5.3 Estimating the distance to the object
And finally, let's look at the result of the radar operation.:
gr()
true_range = [norm(CPos[:,1,i].-RPos[:,1,i]) for i in 1:size(CPos,3)]
p1 = plot(Vector(slow_time)*1e3,range_estimate[:],label="оценка расстояния",margin=5Plots.mm,
titlefont=font(10,"Computer Modern"),guidefont = font(8,"Computer Modern"),legendfont = font(8,"Computer Modern"))
plot!(Vector(fast_time)*1e3,true_range,label="истинное расстояние")
ylabel!("Расстояние, м")
title!("Зависимость оценки расстояния до цели от времени")
p2 = plot(Vector(slow_time)*1e3,abs.(range_estimate[:].-true_range[1:paramRadarFMCW.NumSweeps:end]),lab="",
titlefont=font(10,"Computer Modern"),guidefont = font(8,"Computer Modern"),legendfont = font(8,"Computer Modern"))
xlabel!("Время, мс")
ylabel!("Расстояние, м")
title!("Отклонение оценки")
plot(p1,p2,layout=(2,1),size=(900,460))
Thus, the accuracy of estimating the distance from the radar to the target object corresponds to the stated accuracy of 1 m.
5.4 Analysis of the effect of two-beam signal propagation
The result from the previous paragraph is achieved with the model of a direct propagation channel in free space. In fact, multiple paths between the transmitter and receiver are often used for transmission between vehicles.

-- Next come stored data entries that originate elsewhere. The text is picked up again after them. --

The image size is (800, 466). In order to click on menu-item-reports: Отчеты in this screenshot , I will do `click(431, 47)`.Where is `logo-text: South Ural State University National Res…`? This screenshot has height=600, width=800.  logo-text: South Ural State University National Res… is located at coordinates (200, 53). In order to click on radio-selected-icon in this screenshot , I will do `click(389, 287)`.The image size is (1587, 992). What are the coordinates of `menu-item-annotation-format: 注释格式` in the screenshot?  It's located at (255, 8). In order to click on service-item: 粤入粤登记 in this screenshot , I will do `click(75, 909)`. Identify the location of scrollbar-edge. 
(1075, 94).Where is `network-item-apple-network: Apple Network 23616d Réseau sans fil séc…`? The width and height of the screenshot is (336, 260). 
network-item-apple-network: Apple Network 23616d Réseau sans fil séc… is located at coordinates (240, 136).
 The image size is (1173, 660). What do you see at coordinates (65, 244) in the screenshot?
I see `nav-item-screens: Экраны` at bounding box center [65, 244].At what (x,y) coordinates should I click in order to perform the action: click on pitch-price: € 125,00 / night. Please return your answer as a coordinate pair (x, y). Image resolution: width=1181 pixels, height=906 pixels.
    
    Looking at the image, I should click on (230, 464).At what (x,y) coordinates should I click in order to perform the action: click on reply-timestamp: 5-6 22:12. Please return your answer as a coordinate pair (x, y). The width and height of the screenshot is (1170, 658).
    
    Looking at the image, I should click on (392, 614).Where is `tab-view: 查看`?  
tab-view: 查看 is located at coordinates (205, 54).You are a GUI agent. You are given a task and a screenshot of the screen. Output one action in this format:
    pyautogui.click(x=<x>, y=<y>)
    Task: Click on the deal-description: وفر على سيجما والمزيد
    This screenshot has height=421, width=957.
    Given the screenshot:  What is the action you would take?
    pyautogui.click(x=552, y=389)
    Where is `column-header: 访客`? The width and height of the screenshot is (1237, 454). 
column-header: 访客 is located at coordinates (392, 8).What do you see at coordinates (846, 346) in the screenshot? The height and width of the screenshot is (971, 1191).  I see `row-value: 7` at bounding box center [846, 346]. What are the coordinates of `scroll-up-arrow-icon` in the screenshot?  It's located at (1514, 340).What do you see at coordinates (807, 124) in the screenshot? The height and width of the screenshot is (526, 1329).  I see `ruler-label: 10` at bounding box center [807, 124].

Therefore, signals from different paths can be combined either in phase or out of phase.
If we set up a two-ray propagation model ** (Two-Ray)**, which is the simplest multipath channel, we can see that the main beat frequency cannot be distinguished against the background of the noise spectrum (see the spectrogram below) because the direct signal is combined with the reflected one.
Filling up
In the example, the modeling of the basic model of an atomic radar with the use of a continuous LFM signal as a probing signal was considered. As a result of the model's operation, an estimate of the distance from the radar to the target object (car) was found with a radar resolution accuracy of 1 meter.
The influence of the signal propagation model was also investigated: the direct propagation channel and the bi-beam propagation channel. The results showed that the two-beam propagation model can negatively affect radar operation by compensating for the beat frequency component, and thereby making range estimation impossible.